Literature DB >> 18274758

Intraparenchymal Doppler ultrasound after proximal embolization of the splenic artery in trauma patients.

Johann B Dormagen1, Christine Gaarder, Leiv Sandvik, Pål A Naess, Nils E Kløw.   

Abstract

We studied the changes in proximal embolization of the splenic artery to the intraparenchymal blood flow with Doppler ultrasound. Seventeen trauma patients with spleen injury OIS grade 2-5 underwent embolization of the splenic artery. Peak-systolic velocity (PSV) and end-diastolic velocity (EDV) were measured in intrasplenic arteries initially 1 day after embolization, at early follow-up after 7 days, at intermediate follow-up after 10 weeks, and at late follow-up after 10 months. Resistance index (RI), systolic/diastolic ratio (S/D ratio), acceleration (AC), and acceleration time (AT) were calculated. The results were compared to values from 17 volunteers.

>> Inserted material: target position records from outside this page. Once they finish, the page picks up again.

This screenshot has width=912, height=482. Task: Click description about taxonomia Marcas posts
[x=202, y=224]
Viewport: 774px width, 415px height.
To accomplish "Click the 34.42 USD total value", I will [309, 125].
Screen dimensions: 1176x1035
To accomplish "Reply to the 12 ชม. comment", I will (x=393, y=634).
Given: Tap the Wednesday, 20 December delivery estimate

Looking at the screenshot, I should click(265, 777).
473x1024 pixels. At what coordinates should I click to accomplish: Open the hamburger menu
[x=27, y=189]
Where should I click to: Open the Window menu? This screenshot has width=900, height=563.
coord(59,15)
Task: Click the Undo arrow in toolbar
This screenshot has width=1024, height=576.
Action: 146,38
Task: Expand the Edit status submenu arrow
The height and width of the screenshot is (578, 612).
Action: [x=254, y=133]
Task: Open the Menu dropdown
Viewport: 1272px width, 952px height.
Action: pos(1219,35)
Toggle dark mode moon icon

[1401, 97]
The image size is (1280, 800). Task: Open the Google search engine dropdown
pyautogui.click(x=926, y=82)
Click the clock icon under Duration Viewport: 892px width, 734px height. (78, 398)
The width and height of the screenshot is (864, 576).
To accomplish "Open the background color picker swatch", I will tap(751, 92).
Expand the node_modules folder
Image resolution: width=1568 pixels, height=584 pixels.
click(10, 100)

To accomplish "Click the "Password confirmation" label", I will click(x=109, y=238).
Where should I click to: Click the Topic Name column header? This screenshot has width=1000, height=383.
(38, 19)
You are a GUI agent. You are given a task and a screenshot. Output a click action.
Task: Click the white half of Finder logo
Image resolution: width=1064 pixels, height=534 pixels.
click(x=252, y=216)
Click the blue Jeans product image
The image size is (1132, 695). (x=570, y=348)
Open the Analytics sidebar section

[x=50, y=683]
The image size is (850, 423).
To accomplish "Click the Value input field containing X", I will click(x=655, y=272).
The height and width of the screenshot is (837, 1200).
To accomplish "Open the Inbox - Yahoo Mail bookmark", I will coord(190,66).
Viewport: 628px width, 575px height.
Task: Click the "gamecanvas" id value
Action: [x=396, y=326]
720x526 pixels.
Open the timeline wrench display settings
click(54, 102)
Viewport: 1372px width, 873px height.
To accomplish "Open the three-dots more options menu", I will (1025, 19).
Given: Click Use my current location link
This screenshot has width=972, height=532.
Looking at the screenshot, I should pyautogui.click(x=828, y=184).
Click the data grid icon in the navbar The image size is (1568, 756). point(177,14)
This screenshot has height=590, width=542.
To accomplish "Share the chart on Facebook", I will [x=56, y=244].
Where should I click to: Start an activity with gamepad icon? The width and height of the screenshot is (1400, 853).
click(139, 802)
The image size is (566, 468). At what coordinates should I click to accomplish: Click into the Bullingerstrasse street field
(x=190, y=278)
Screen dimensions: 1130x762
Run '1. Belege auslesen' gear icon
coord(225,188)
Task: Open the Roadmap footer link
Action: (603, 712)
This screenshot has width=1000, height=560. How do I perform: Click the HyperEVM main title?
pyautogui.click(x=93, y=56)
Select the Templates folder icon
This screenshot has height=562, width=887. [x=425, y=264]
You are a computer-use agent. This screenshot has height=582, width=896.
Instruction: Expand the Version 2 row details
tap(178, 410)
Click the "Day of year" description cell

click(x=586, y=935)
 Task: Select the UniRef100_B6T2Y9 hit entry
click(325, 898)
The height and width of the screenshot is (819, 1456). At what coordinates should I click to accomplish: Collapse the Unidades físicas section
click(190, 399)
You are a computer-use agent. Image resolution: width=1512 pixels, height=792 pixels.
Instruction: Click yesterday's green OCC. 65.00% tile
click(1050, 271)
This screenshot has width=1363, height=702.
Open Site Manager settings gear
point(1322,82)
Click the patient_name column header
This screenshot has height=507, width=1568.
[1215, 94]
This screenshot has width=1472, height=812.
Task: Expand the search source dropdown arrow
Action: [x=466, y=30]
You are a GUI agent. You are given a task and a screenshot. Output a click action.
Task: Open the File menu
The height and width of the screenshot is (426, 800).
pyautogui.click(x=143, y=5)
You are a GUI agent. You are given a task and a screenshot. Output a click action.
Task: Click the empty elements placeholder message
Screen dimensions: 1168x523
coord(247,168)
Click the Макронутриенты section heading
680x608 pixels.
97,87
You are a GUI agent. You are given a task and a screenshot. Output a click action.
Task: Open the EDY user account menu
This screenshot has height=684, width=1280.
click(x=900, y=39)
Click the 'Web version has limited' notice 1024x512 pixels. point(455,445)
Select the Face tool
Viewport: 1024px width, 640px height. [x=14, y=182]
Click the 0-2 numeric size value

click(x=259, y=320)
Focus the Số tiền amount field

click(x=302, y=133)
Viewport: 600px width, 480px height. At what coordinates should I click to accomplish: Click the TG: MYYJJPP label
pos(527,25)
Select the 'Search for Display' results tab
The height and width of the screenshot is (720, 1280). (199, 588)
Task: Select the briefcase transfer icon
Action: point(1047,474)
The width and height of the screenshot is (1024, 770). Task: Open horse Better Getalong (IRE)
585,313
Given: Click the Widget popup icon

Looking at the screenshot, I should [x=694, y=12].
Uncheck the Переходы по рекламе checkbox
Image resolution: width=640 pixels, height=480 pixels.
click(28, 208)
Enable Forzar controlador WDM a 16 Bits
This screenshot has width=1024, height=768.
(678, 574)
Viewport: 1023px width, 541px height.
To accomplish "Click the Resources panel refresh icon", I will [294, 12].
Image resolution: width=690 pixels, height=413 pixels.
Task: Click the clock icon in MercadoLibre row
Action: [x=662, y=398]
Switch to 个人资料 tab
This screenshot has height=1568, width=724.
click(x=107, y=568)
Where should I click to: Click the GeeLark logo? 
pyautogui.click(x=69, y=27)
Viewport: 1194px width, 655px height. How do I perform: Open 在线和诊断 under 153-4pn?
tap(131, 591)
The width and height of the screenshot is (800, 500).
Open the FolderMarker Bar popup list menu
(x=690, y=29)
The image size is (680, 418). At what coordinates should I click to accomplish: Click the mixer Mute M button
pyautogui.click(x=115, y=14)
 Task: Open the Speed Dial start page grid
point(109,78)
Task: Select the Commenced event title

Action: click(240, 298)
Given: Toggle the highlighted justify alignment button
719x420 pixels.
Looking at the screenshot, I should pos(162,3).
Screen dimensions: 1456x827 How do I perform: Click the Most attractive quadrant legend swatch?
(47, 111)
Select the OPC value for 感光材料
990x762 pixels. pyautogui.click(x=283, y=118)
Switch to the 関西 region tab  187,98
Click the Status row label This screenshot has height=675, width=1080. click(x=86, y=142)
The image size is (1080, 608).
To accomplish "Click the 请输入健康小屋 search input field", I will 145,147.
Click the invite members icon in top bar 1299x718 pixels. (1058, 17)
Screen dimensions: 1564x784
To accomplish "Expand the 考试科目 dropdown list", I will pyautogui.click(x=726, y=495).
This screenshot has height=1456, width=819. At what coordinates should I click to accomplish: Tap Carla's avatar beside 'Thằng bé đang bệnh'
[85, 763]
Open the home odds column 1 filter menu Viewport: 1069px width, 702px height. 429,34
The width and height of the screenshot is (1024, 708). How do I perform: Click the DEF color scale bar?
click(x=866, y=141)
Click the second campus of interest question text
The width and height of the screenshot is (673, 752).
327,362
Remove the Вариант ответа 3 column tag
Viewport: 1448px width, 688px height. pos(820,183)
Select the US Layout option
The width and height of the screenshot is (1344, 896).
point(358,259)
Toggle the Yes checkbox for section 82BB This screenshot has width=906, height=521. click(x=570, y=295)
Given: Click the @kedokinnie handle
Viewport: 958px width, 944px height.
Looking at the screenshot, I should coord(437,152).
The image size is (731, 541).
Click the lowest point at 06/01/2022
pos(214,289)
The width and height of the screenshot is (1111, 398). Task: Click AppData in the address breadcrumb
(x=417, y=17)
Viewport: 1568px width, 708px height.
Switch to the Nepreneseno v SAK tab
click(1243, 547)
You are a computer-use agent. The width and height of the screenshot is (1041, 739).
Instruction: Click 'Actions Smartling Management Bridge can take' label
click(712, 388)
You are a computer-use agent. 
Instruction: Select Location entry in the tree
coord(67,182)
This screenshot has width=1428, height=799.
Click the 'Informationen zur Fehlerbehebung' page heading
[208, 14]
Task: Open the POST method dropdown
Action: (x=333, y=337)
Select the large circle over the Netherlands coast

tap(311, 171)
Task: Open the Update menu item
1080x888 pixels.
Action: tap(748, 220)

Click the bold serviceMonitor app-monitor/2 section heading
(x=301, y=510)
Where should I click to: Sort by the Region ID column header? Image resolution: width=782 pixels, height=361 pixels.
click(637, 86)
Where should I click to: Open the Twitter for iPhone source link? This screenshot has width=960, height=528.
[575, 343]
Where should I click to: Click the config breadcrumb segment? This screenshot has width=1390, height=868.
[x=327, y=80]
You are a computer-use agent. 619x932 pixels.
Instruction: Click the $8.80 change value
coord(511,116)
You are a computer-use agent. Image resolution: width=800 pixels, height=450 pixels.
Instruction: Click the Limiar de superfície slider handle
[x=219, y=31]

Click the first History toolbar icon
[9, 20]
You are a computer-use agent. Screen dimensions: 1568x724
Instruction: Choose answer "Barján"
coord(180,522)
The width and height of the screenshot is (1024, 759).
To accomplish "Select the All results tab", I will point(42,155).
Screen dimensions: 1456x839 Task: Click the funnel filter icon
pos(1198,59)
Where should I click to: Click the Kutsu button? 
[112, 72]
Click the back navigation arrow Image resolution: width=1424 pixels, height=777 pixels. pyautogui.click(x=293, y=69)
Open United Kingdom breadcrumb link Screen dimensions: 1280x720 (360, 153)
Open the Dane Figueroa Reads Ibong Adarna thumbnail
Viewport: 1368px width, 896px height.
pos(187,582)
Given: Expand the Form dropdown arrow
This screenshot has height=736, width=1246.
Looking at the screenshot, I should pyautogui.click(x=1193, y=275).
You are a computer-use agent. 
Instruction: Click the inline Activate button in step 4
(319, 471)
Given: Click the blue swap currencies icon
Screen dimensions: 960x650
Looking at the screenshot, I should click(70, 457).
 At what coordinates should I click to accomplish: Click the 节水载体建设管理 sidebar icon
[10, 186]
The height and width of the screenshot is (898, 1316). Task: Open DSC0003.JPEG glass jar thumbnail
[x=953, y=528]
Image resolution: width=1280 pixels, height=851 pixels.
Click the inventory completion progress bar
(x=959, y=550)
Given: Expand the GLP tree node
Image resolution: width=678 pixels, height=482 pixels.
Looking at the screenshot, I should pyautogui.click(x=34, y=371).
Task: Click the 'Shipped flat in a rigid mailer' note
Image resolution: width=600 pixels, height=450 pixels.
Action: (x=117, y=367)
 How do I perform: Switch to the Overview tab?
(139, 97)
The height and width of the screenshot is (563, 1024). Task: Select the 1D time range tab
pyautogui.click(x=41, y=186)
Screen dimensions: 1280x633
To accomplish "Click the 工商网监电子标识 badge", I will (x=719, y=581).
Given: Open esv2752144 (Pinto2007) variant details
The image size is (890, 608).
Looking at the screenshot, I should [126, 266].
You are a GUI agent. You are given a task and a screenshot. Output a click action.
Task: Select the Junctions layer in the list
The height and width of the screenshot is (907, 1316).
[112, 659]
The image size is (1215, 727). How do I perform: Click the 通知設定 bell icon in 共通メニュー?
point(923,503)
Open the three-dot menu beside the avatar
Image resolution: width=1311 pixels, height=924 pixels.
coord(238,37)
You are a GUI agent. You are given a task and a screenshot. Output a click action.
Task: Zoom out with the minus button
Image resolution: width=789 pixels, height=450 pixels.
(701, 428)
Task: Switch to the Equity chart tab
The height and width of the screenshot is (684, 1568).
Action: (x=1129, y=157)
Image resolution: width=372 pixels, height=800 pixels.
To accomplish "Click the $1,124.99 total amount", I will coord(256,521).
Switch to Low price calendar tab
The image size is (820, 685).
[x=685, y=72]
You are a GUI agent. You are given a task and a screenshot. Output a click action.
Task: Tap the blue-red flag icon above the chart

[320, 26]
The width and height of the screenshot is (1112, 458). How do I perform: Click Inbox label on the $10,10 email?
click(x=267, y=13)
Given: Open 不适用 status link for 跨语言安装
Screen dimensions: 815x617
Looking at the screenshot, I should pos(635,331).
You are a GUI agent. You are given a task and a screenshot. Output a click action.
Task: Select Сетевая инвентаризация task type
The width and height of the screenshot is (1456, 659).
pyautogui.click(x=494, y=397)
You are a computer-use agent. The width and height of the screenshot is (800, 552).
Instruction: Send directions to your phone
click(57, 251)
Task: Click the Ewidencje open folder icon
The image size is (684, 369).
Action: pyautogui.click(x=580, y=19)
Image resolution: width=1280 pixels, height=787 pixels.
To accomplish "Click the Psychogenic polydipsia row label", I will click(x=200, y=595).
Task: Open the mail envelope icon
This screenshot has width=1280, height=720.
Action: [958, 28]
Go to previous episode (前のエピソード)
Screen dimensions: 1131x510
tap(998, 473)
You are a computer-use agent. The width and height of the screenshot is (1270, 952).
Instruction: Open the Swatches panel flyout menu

RI increased from 0.39 initially to 0.49 (P = 0.002) at intermediate and to 0.52 (P < 0.001) at late follow-up. S/D ratio increased from 1.68 initially to 1.99 (P = 0.002) and to 2.10 (P < 0.001) at intermediate and late follow-up, respectively. Follow-up results of RI and S/D ratio differed significantly from the reference group. AC increased from 1.06 m/s(2) initially to 1.89 m/s(2) at late follow-up (P = 0.01). AC at late follow-up was not different from reference group (2.33 m/s(2)). In conclusion, Doppler ultrasound is a useful tool in the evaluation of improvable intraparenchymal blood flow over time after central splenic artery embolization.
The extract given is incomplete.